Esta visão restritiva da missão de uma ordem profissional suscita duas discussões. A primeira é saber se numa democracia existem limites legais ou outros que condicionem a fiscalização do Estado, do Governo ou do sector social. A segunda é questionar se uma ordem que representa os médicos tem competências para verificar se as boas práticas de saúde foram ou não aplicadas num lar. Quanto a esta questão, o que sabemos é que há algumas fragilidades no relatório divulgado – quando, por exemplo, se afirma que a autoridade de saúde pública não visitou o lar sem explicar que o delegado de saúde integra um grupo de risco relativo à covid-19. Quanto a poder fiscalizar um lar objecto de um natural alarme social, parece que o Artigo 3.º dos seus estatutos a obriga a essa missão, quando diz que a Ordem deve “contribuir para a defesa da saúde dos cidadãos e dos direitos dos doentes”.
O país ganha por haver organizações profissionais, sociais ou outras interessadas em averiguar e fiscalizar o desempenho do Estado. Se há um problema grave em Portugal é a anomia da sociedade civil e das suas instâncias representativas. Sempre que uma ordem ou uma associação se interessam em indagar sobre o que corre bem ou mal no país, todos ficamos a ganhar.

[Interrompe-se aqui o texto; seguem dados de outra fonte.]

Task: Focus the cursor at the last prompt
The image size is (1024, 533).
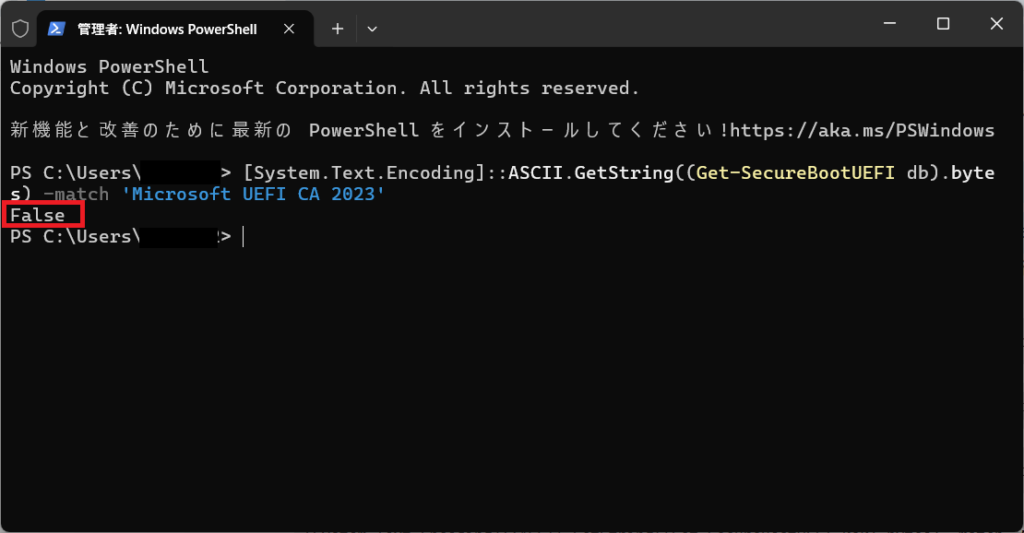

Se os resultados desse interesse são consistentes ou dão origem a conclusões erradas, enviesadas ou falaciosas, só a posteriori poderemos saber. O que não podemos nem devemos é tentar condicionar a participação de médicos, advogados ou empresários no esclarecimento das questões de interesse geral. Notar falhas e denunciar erros é a melhor forma de fazer com que os problemas se resolvam. Como, de resto, aconteceu neste caso, com o Governo a ter de fazer o balanço das medidas que aprovou para os lares e a anunciar o seu reforço. Estamos no tempo em que, como diz António Costa, devemos evitar “polémicas inúteis”. Discutir um relatório de médicos que traça um cenário preocupante num lar privado está longe de cair nessa categoria.